──────── DATA FOR THIS EXERCISE

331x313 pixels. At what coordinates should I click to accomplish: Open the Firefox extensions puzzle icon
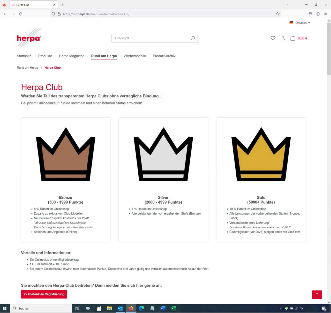click(x=318, y=14)
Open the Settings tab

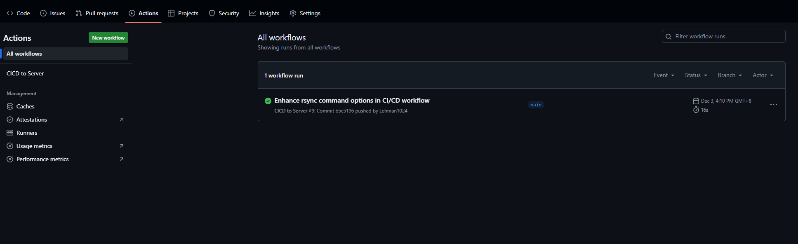305,13
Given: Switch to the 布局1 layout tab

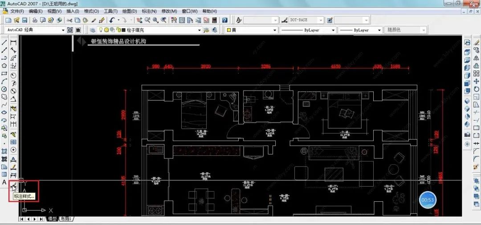Looking at the screenshot, I should (x=66, y=219).
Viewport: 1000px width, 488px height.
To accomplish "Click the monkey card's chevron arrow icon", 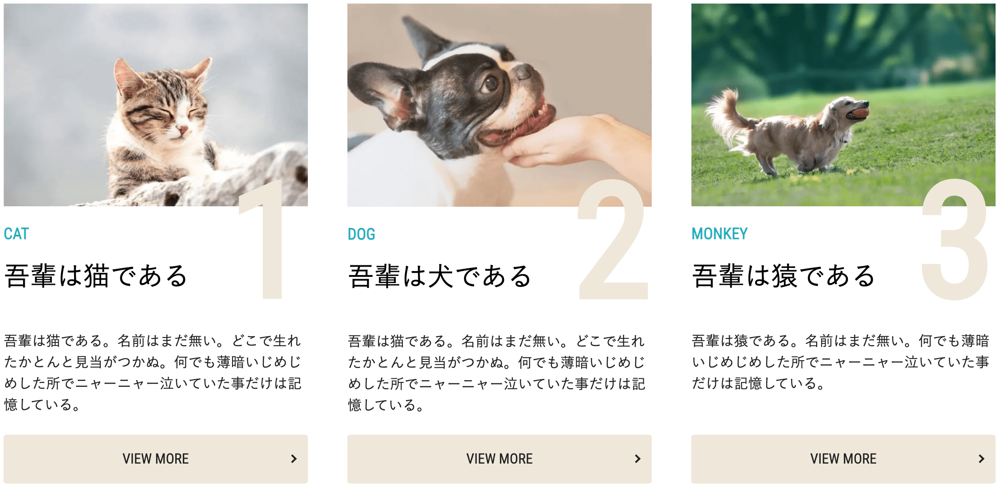I will 981,459.
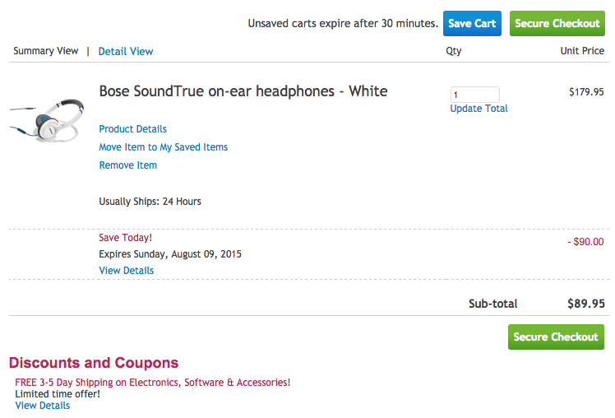Open the Product Details link

[x=132, y=129]
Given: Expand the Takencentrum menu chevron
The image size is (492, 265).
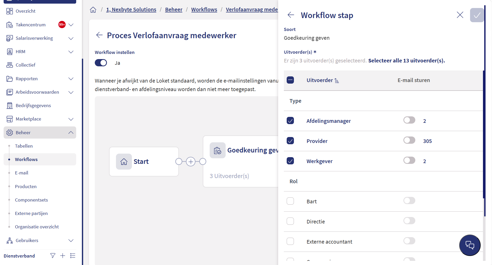Looking at the screenshot, I should pyautogui.click(x=71, y=25).
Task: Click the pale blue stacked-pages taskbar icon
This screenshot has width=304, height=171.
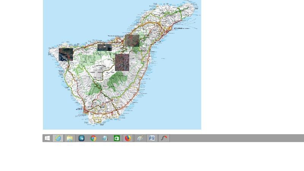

────────────────

#### WORK TASK:
Find the word "height" in the entries. Copy each line that holds it.

#### EXPECTED ANSWER:
Viewport: 1000px width, 488px height.
This screenshot has width=304, height=171.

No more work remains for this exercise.